February 22nd, 2007, 17:03

I have a Seagate ST3160021A 160GB drive with lots of errors.

I tried ddrescue but there were far too many bad sectors, so I brought in the big guns with MHDD. I get fairly regular long patches of IDNF errors(86*255 sector blocks = 21930 sectors each) with 60,000-100,000 good sectors (or so) in between each.

Does this sound like anything in particular to those of you with more experience? Lost a head maybe? I have two questions really:

1. Am I likely to be able to recover the data that's on the disk, even if it needs to go to changing the head stack (I can get access to a clean room if needed, and I'm happy working on surface mount electronics)?

2. Is reinitialising the disk likely to make it useful again or should I just chuck it?

Thanks in advance, it's been really interesting browsing the forums.

February 22nd, 2007, 21:19

Hello,

If the pattern is regular U probably have a defective head.
A clean room is a good idea for changing heads inside, but it is more important to have proper tooling and proper experience and of course head assembly.
BTW some accurate diagnostics should be performed through terminal port.

| The data |

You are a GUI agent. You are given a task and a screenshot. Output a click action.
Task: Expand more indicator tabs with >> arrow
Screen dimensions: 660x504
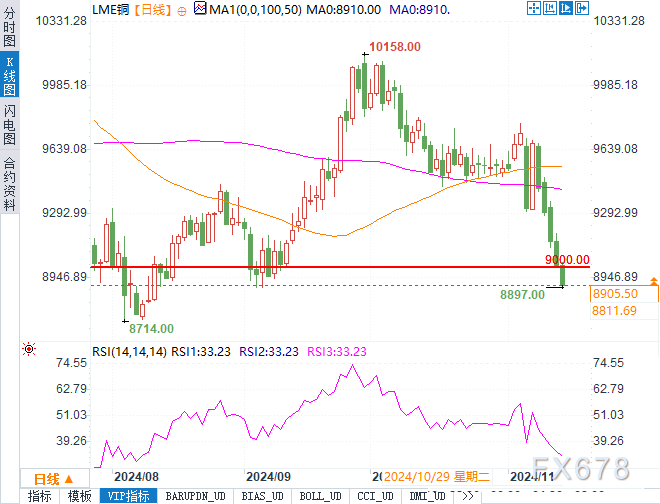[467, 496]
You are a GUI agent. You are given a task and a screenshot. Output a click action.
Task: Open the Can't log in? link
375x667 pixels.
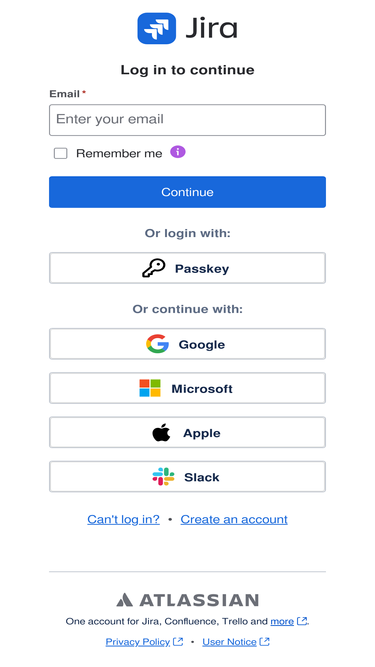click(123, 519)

| Work item A |
In the forum thread about the failing Seagate drive, which tool did the poster switch to after ddrescue found too many bad sectors?
| Work item B |
Please continue the forum thread about the failing Seagate drive from the point where it stops.

| Expected output A |
MHDD.

| Expected output B |
pepe

February 25th, 2007, 9:48

Thanks Pepe, that's what I thought. It looks as though about 1/4 of all sectors are IDNF, and I see this drive has four heads - which would fit!

I have looked at making the MAX232 cable - as far as I can tell all it does is buffer the PC serial port, or is there some level conversion going on? Is the Seagate diagnostic port running at +/-12V or TTL levels? I guess I just need to put a scope on it...

Alternatively, what is the best program for reading what can still be read from the disk with so many 'bad sectors' on it? I've tried using ATOF in MHDD but it seems to be slower than it could be (because I don't think it uses the 'verify' step first like it does when just scanning, so it retries a lot on each dead sector). Can I cut the retry time in MHDD, or is there something else that will allow me to tell it to timeout very quickly on each bad sector?

When booted to DOS to use MHDD, I need to mount an NTFS disk to have space to store the image files - I'm using NTFS4DOS 1.4 at the moment, is there a better option?

Sorry to ask so many questions...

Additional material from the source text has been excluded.